A/B Testing Analysis & Design
This skill provides a rigorous framework for Online Controlled Experiments (OCE), combining methodology based on Kohavi's principles with practical calculation tools.
When to Use This Skill
- •Calculate sample sizes for A/B tests
- •Test statistical significance between variants
- •Perform power analysis
- •Run Bayesian analysis (probability to beat baseline)
- •Validate experiment integrity (SRM, peeking)

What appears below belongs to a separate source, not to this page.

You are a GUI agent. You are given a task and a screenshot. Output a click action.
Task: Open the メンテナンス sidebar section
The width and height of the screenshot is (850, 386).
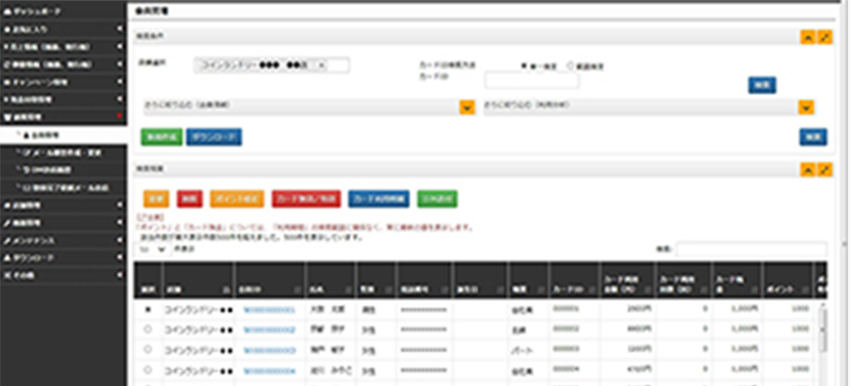click(x=63, y=240)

- •Make Ship/No-Ship decisions
Quick Start: Calculator
from ab_test_calc import ABTestCalculator
calc = ABTestCalculator()
# Test significance
result = calc.test_significance(
control_visitors=10000,
control_conversions=500,
variant_visitors=10000,
variant_conversions=550
)
print(f"Significant: {result['significant']}")
print(f"P-value: {result['p_value']:.4f}")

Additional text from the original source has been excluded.